**INPUT RECORDS**
┌────────

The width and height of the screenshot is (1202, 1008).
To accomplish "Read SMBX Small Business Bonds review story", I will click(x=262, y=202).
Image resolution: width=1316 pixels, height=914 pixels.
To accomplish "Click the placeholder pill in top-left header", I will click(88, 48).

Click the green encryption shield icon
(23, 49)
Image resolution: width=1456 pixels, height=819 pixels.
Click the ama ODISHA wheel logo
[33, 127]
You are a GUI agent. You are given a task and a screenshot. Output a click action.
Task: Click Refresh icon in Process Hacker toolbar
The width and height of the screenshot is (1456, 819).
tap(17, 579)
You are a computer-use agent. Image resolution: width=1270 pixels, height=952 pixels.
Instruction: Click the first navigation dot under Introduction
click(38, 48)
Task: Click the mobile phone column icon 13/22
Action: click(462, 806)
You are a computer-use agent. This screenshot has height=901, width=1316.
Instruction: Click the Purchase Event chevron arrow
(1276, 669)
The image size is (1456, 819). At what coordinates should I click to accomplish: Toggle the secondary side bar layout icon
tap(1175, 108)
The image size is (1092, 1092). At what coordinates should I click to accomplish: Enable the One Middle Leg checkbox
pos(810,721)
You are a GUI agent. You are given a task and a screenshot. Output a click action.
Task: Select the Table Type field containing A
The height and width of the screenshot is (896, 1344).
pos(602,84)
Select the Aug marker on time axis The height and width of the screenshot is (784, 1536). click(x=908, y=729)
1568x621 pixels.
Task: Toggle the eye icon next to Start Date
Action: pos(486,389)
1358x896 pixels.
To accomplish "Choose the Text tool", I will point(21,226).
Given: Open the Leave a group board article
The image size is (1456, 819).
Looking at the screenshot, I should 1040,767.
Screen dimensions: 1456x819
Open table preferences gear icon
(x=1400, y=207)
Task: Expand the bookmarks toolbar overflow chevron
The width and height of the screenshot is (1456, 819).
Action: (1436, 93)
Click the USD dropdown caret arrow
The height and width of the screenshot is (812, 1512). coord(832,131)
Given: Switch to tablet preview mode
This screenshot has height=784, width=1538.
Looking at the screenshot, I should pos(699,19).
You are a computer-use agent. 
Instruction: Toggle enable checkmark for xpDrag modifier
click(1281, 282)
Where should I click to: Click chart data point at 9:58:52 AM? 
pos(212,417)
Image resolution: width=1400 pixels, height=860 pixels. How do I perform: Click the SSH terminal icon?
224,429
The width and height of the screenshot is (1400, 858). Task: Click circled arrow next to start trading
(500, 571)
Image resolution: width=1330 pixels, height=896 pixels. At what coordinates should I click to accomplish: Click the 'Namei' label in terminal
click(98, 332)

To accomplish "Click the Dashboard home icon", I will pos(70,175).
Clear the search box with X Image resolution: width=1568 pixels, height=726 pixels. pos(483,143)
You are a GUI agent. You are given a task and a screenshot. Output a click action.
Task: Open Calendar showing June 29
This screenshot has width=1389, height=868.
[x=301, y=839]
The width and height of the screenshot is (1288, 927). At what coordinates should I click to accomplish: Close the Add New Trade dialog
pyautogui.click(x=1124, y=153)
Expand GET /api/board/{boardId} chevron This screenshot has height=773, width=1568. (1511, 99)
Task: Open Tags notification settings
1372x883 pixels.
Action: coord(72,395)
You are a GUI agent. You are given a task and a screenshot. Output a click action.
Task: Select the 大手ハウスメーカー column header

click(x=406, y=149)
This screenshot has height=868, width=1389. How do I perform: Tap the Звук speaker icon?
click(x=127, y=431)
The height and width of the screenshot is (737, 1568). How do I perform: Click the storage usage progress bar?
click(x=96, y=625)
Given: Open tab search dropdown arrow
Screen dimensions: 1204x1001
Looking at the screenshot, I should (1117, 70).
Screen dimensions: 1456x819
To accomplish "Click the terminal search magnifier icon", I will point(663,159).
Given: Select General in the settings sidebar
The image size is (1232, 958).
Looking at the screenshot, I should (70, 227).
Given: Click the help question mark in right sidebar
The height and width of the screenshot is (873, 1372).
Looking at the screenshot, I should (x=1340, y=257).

└────────

**PROBLEM DETAILS**
Copy the records. Each line should match exactly.

**SOLUTION TO THE EXERCISE**
The width and height of the screenshot is (1202, 1008).
To accomplish "Read SMBX Small Business Bonds review story", I will click(x=262, y=202).
Image resolution: width=1316 pixels, height=914 pixels.
To accomplish "Click the placeholder pill in top-left header", I will click(88, 48).

Click the green encryption shield icon
(23, 49)
Image resolution: width=1456 pixels, height=819 pixels.
Click the ama ODISHA wheel logo
[33, 127]
You are a GUI agent. You are given a task and a screenshot. Output a click action.
Task: Click Refresh icon in Process Hacker toolbar
The width and height of the screenshot is (1456, 819).
tap(17, 579)
You are a computer-use agent. Image resolution: width=1270 pixels, height=952 pixels.
Instruction: Click the first navigation dot under Introduction
click(38, 48)
Task: Click the mobile phone column icon 13/22
Action: click(462, 806)
You are a computer-use agent. This screenshot has height=901, width=1316.
Instruction: Click the Purchase Event chevron arrow
(1276, 669)
The image size is (1456, 819). At what coordinates should I click to accomplish: Toggle the secondary side bar layout icon
tap(1175, 108)
The image size is (1092, 1092). At what coordinates should I click to accomplish: Enable the One Middle Leg checkbox
pos(810,721)
You are a GUI agent. You are given a task and a screenshot. Output a click action.
Task: Select the Table Type field containing A
The height and width of the screenshot is (896, 1344).
pos(602,84)
Select the Aug marker on time axis The height and width of the screenshot is (784, 1536). click(x=908, y=729)
1568x621 pixels.
Task: Toggle the eye icon next to Start Date
Action: pos(486,389)
1358x896 pixels.
To accomplish "Choose the Text tool", I will point(21,226).
Given: Open the Leave a group board article
The image size is (1456, 819).
Looking at the screenshot, I should 1040,767.
Screen dimensions: 1456x819
Open table preferences gear icon
(x=1400, y=207)
Task: Expand the bookmarks toolbar overflow chevron
The width and height of the screenshot is (1456, 819).
Action: (1436, 93)
Click the USD dropdown caret arrow
The height and width of the screenshot is (812, 1512). coord(832,131)
Given: Switch to tablet preview mode
This screenshot has height=784, width=1538.
Looking at the screenshot, I should pos(699,19).
You are a computer-use agent. 
Instruction: Toggle enable checkmark for xpDrag modifier
click(1281, 282)
Where should I click to: Click chart data point at 9:58:52 AM? 
pos(212,417)
Image resolution: width=1400 pixels, height=860 pixels. How do I perform: Click the SSH terminal icon?
224,429
The width and height of the screenshot is (1400, 858). Task: Click circled arrow next to start trading
(500, 571)
Image resolution: width=1330 pixels, height=896 pixels. At what coordinates should I click to accomplish: Click the 'Namei' label in terminal
click(98, 332)

To accomplish "Click the Dashboard home icon", I will pos(70,175).
Clear the search box with X Image resolution: width=1568 pixels, height=726 pixels. pos(483,143)
You are a GUI agent. You are given a task and a screenshot. Output a click action.
Task: Open Calendar showing June 29
This screenshot has width=1389, height=868.
[x=301, y=839]
The width and height of the screenshot is (1288, 927). At what coordinates should I click to accomplish: Close the Add New Trade dialog
pyautogui.click(x=1124, y=153)
Expand GET /api/board/{boardId} chevron This screenshot has height=773, width=1568. (1511, 99)
Task: Open Tags notification settings
1372x883 pixels.
Action: coord(72,395)
You are a GUI agent. You are given a task and a screenshot. Output a click action.
Task: Select the 大手ハウスメーカー column header

click(x=406, y=149)
This screenshot has height=868, width=1389. How do I perform: Tap the Звук speaker icon?
click(x=127, y=431)
The height and width of the screenshot is (737, 1568). How do I perform: Click the storage usage progress bar?
click(x=96, y=625)
Given: Open tab search dropdown arrow
Screen dimensions: 1204x1001
Looking at the screenshot, I should (1117, 70).
Screen dimensions: 1456x819
To accomplish "Click the terminal search magnifier icon", I will point(663,159).
Given: Select General in the settings sidebar
The image size is (1232, 958).
Looking at the screenshot, I should (70, 227).
Given: Click the help question mark in right sidebar
The height and width of the screenshot is (873, 1372).
Looking at the screenshot, I should (x=1340, y=257).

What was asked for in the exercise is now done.